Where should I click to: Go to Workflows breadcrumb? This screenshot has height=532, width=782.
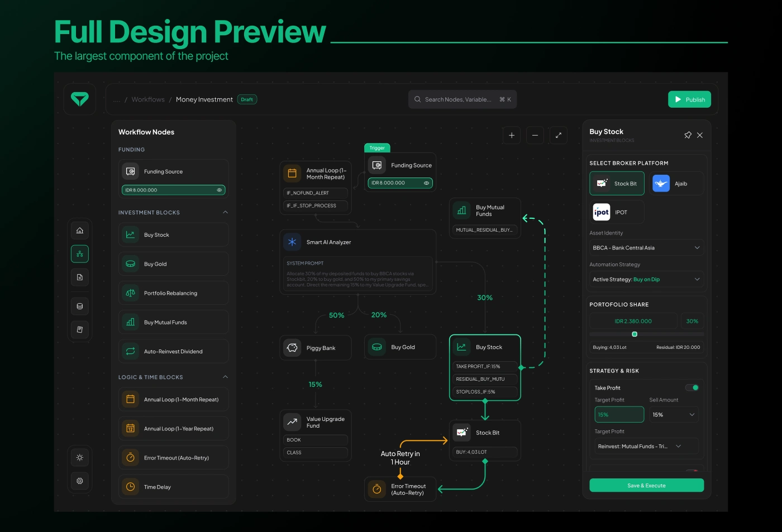pos(148,100)
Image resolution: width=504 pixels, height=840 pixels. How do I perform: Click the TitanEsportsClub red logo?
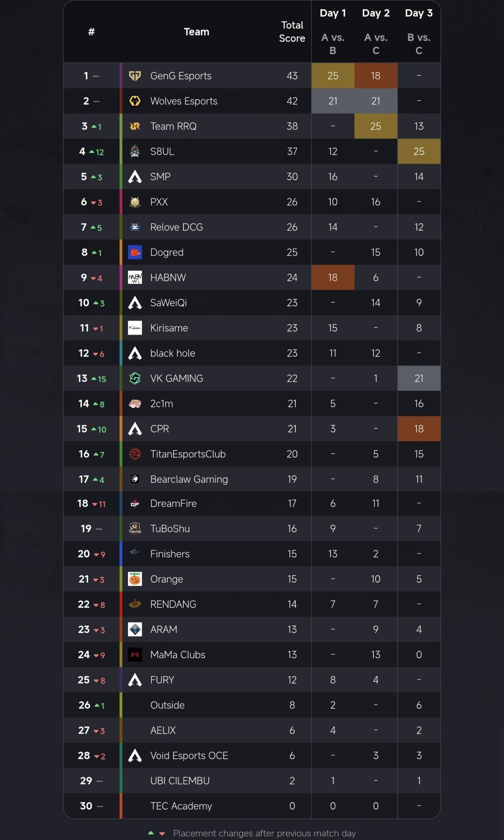pyautogui.click(x=135, y=454)
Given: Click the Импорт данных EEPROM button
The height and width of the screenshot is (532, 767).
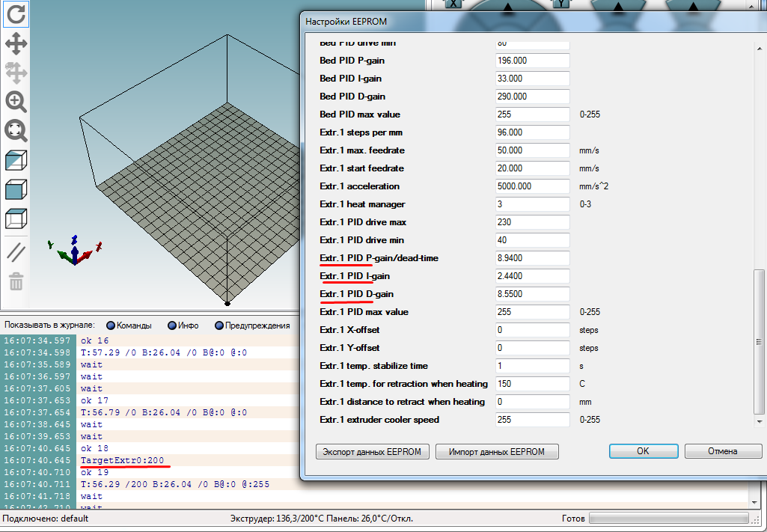Looking at the screenshot, I should coord(497,451).
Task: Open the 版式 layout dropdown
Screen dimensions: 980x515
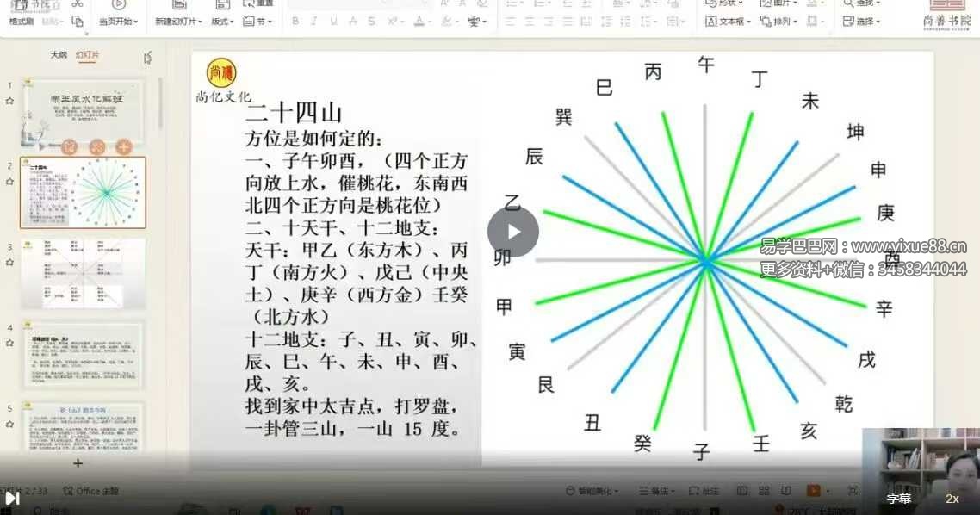Action: click(223, 22)

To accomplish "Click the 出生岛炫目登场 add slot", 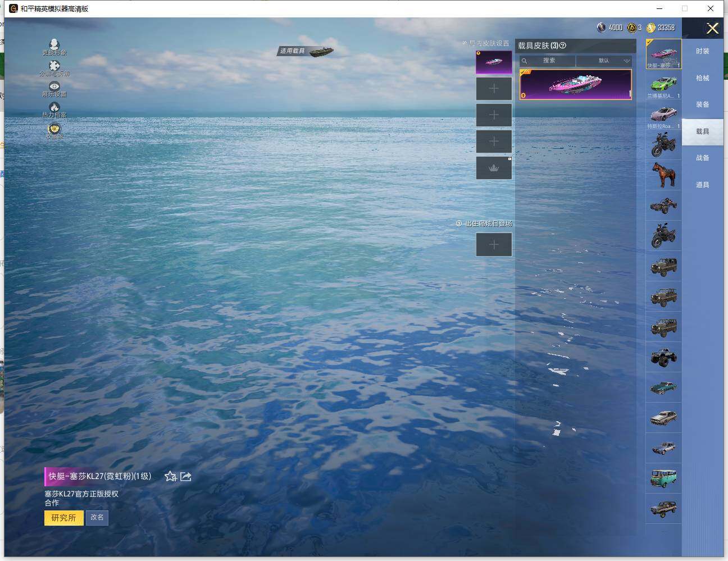I will click(x=494, y=244).
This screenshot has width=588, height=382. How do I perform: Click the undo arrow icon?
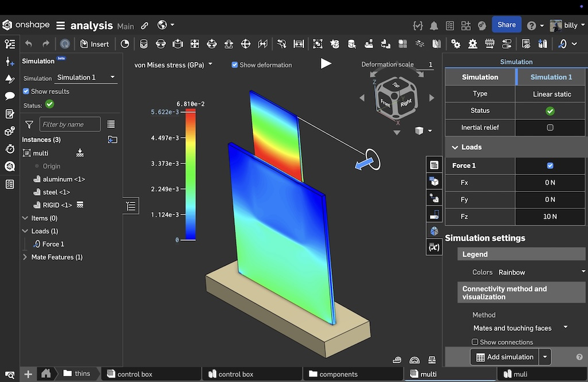[x=29, y=44]
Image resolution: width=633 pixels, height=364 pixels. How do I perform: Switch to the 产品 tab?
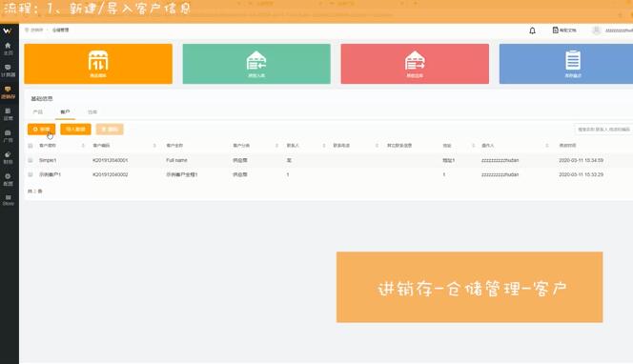[x=38, y=112]
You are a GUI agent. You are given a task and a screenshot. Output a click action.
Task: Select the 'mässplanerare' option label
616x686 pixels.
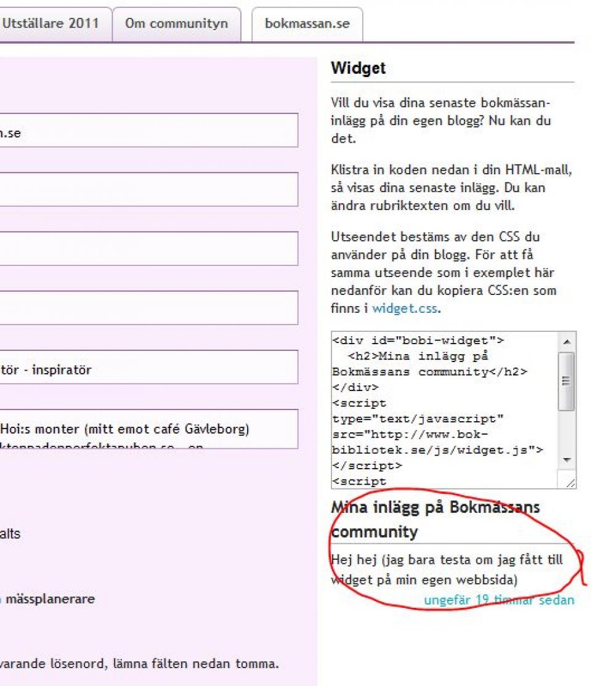click(51, 599)
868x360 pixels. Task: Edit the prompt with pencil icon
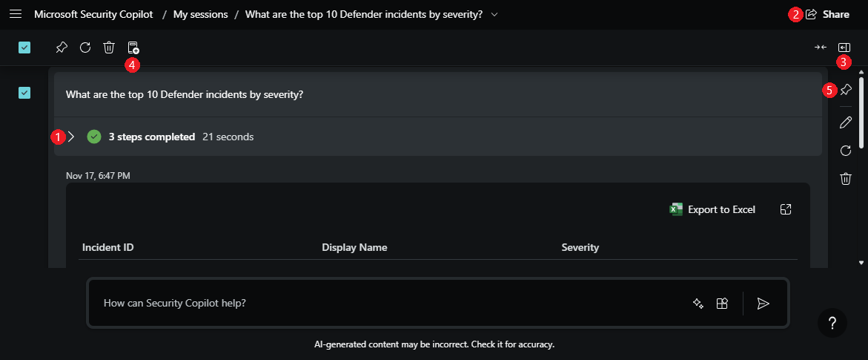coord(845,122)
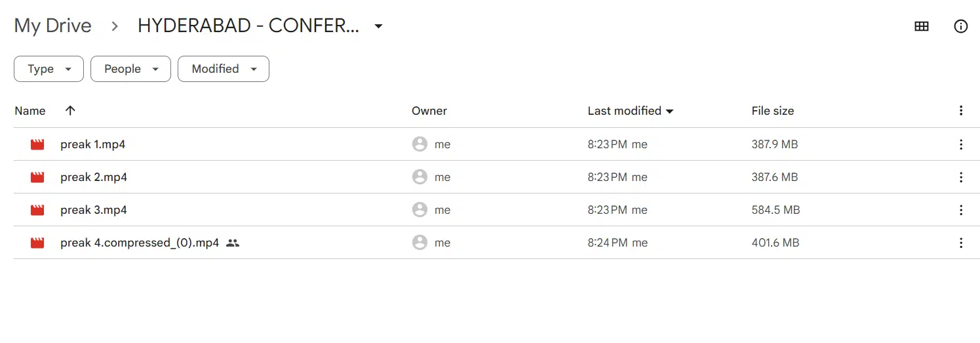The width and height of the screenshot is (980, 343).
Task: Click the owner avatar for preak 1.mp4
Action: (x=420, y=144)
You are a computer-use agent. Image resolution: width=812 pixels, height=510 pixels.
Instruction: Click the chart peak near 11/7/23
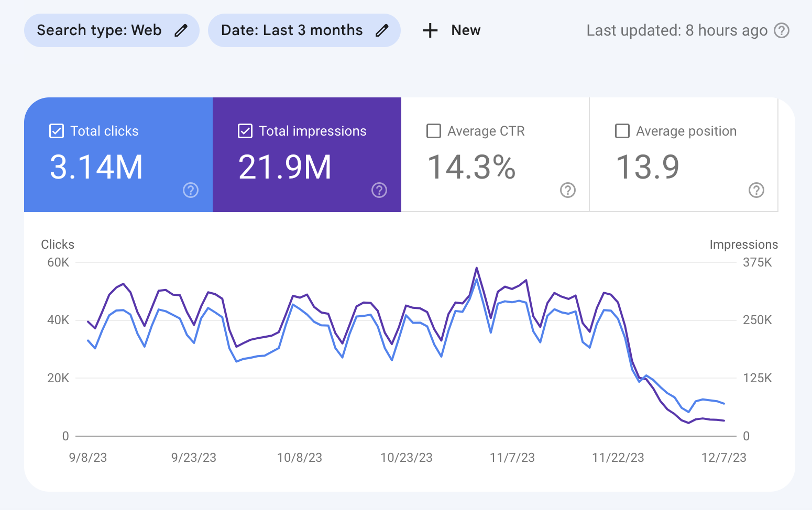477,268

What to produce >> Your copy should begin at the line containing "Image resolution: width=633" and end at the last line of the data above, matching each line exactly and holding no pictures.

Output below >>
Image resolution: width=633 pixels, height=364 pixels. How do I perform: Switch to the 产品 tab?
[x=38, y=112]
You are a GUI agent. You are given a task and a screenshot. Output a click action.
Task: Select the 'mässplanerare' option label
616x686 pixels.
click(51, 599)
868x360 pixels. Task: Edit the prompt with pencil icon
coord(845,122)
The width and height of the screenshot is (980, 343).
Task: Click the owner avatar for preak 1.mp4
Action: (x=420, y=144)
You are a computer-use agent. Image resolution: width=812 pixels, height=510 pixels.
Instruction: Click the chart peak near 11/7/23
477,268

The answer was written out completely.